Jesus Calling : The Story of Christmas (Sarah Young)

The Christmas story began long, long ago. Before the angel Gabriel told Mary she would have God's Son. Before the shepherds saw the angels and before the wise men saw the star.  Even before the sun and the moon shone for the first time, before the first cows ever moooed and the first monkeys ever climbed! Before Adam and Even took their first walk in the Garden of Eden, God had a plan for Christmas.  From the beginning of time, God had a plan to save his children. That plan was Jesus!  Jesus Calling®: The Story of Christmas is a beautifully embellished jacketed hardcover with foil and glitter. Curl up with your little ones around the Christmas tree with Jesus Calling®: The Story of Christmas.

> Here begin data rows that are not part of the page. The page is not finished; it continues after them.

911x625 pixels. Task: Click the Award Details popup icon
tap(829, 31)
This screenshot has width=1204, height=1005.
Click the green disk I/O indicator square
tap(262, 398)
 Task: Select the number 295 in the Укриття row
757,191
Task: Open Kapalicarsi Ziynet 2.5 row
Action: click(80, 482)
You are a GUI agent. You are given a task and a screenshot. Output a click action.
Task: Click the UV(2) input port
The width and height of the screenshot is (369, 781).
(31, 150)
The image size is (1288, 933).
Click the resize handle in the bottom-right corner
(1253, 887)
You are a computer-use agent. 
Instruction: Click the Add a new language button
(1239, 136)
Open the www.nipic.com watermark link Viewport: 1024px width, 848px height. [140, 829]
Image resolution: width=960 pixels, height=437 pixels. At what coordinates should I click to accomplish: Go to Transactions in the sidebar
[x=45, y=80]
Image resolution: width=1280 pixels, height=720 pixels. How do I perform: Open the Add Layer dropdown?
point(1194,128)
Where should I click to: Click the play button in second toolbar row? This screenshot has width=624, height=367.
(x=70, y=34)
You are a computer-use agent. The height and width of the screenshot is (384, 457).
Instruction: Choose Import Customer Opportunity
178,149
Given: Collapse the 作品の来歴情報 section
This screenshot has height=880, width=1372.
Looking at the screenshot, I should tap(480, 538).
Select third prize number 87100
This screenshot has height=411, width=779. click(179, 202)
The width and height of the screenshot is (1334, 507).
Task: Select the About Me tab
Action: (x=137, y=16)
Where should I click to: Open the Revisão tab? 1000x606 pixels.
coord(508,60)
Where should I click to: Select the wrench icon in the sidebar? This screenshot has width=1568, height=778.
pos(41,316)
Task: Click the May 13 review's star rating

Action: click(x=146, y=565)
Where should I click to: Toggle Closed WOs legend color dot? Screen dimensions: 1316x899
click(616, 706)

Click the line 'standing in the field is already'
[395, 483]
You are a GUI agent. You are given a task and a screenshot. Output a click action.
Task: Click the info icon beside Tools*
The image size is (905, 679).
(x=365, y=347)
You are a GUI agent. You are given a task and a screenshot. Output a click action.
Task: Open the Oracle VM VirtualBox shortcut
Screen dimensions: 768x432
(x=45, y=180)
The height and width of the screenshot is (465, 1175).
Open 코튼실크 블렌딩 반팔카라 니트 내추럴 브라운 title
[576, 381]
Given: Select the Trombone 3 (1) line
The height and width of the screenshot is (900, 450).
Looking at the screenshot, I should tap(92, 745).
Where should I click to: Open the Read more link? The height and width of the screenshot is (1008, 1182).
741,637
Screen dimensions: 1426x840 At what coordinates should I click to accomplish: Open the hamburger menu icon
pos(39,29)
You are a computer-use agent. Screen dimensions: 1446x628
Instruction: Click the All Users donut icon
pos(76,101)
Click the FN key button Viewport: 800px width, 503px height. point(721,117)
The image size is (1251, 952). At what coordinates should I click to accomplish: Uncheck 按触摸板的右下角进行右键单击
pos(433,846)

The Sound of Distant Thunder (Jan Drexler)
Katie Stuckey and Jonas Weaver are both romantics. Seventeen-year-old Katie is starry-eyed, in love with the idea of being in love, and does not want to wait to marry Jonas until she is eighteen, despite her parents' insistence. So much can happen in a year. Twenty-year-old Jonas is taken in by the romance of soldiering, especially in defense of anti-slavery, even though he knows war is at odds with the teachings of the church. When his married brother's name comes up in the draft list, he volunteers to take his brother's place. But can the commitment Katie and Jonas have made to each other survive the separation?  From the talented pen of Jan Drexler comes this brand new Amish series set against the backdrop of the Civil War. She puts her characters to the test as they struggle to reconcile their convictions and desires while the national conflict threatens to undermine and engulf their community.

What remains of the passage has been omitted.